- Born: French Indochina
- Allegiance: South Vietnam
- Branch: Vietnamese National Army Army of the Republic of Vietnam
- Conflicts: Siege of Plei Me Operation Lam Son 719 First Battle of Quảng Trị Battle of Ban Me Thuot

= Nguyễn Trọng Luật =

Nguyễn Trọng Luật was an officer in the South Vietnamese Army of the Republic of Vietnam (ARVN).

==Military career==
During the October 1965 Siege of Plei Me Luật commanded the 1,400 man ARVN armored task force that was sent to relieve Plei Me camp. The column was ambushed by People's Army of Vietnam (PAVN) forces on the evening of 23 October suffering heavy casualties, but the ambush was repelled with US air support. The column eventually reached Plei Me on 25 October, breaking the siege. Luật kept his unit in place at the ambush site on the 23rd and 24th, refusing to move until resupplied because he feared another attack. In fact he wanted to return to Pleiku rather than proceed to Plei Me, and could only be persuaded to continue by a promise of US artillery support. With that in hand, he finally started his men toward Plei Me at 13:00 on the 25th. Experiencing only harassing small-arms fire, he and his men reached the camp at dusk.

During the 1968 Tet Offensive Luật commanded the 24th Special Tactical Zone, which incorporated Kontum Province. The senior adviser attached to his headquarters, Colonel James P. Cahill, coordinated the American portion of the joint defense plan. Reliable intelligence from multiple sources had indicated to them that Kontum city was likely to be attacked at some point during the week-long Tết holiday.
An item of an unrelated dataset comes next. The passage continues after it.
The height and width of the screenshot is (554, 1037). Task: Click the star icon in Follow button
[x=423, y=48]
The two commanders had reviewed and exercised the joint defense plan, increased their reconnaissance efforts, and strengthened the defenses of several key installations, adding new layers of razor wire and minefields outside the perimeter of Kontum Airfield. Luật also kept half of his troops on duty through the holiday. The attack on Kontum City began at 02:12 on 30 January, several companies from the K4 and K5 Battalions, 24th Regiment, and two companies from the 304th Battalion assaulted the compound of the 24th Special Tactical Zone several hundred meters to the west of the airfield. When PAVN troops penetrated the facility, Luật retreated to his private residence with one of his infantry companies, effectively abdicating his command duties. Fortunately for the defenders, the attackers seemed disorganized. The enemy overran a pair of 105-mm. howitzers, for example, but made no attempt to use or to disable them. They also ignored the headquarters of the 24th Special Tactical Zone and the home of the deputy province chief, two buildings that ought to have been on their target list.
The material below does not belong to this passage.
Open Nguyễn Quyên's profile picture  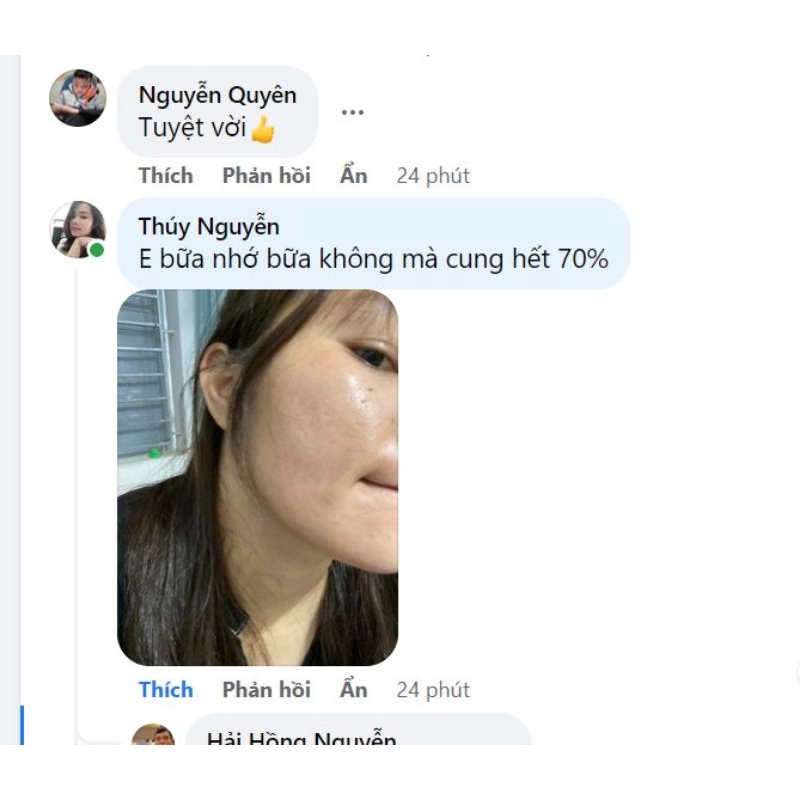point(78,97)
During the 1971 Operation Lam Son 719 Luật commanded the 1st Armored Brigade which was attached to the Airborne Division. During the retreat from A Luoi on 18 March an 18 vehicle 1st Armored Brigade convoy was ambushed 4 km east of A Luoi with the lead vehicles destroyed by direct fire, blocking Route 9. M41 tanks and three M113 armored personnel carriers each towing a 105mm gun were among the vehicles stranded and Luật called in airstrikes to prevent them being used by the PAVN. On the night of 21 March the 1st Armored Brigade and 1st and 8th Airborne Battalions abandoned their positions south of FSB Bravo and began moving east. When informed by a prisoner that two PAVN regiments waited in ambush ahead, Luật, notified Airborne commander General Dư Quốc Đống of the situation. Đống landed forces and cleared the road, but never bothered to inform Luật. In order to avoid destruction on Route 9, Luật then ordered the column to abandon the road 5 mi from the South Vietnamese border and plunged onto a jungle trail looking for an unguarded way back. The trail came to a dead end at the steep banks of the Sepon River and the force was trapped. Two bulldozers were finally helilifted into the ARVN perimeter to create a ford. The armored-Airborne column crossed into South Vietnam on 23 March.

On 2 April 1972 during the Easter Offensive, Luật's 1st Armored Brigade headquarters assumed command of all armored, infantry and Marine forces in the Đông Hà area. Those units included the 20th Tank Regiment, two squadrons of the 17th Armored Cavalry Regiment, the 2nd and 57th Regiments of the 3rd Division, the 3rd Battalion of the 258th Marine Corps Brigade and the survivors of the 56th Regiment from Camp Carroll. After a PAVN operational pause, the PAVN renewed their assault on 27 April, all along the defensive line, units were being overrun or pushed back. By 28 April it was obvious to Luật that the 1st Armored Brigade units were threatened with encirclement and he ordered his units into a fighting retreat south.

In early 1975 he was the Darlac Province chief. On 2 March 1975 a CIA officer flew out from Nha Trang to inform him of PAVN preparations to attack Ban Me Thuot, without offering information on the strength of the PAVN formations. On 12 March he was captured by the PAVN at Ban Me Thuot.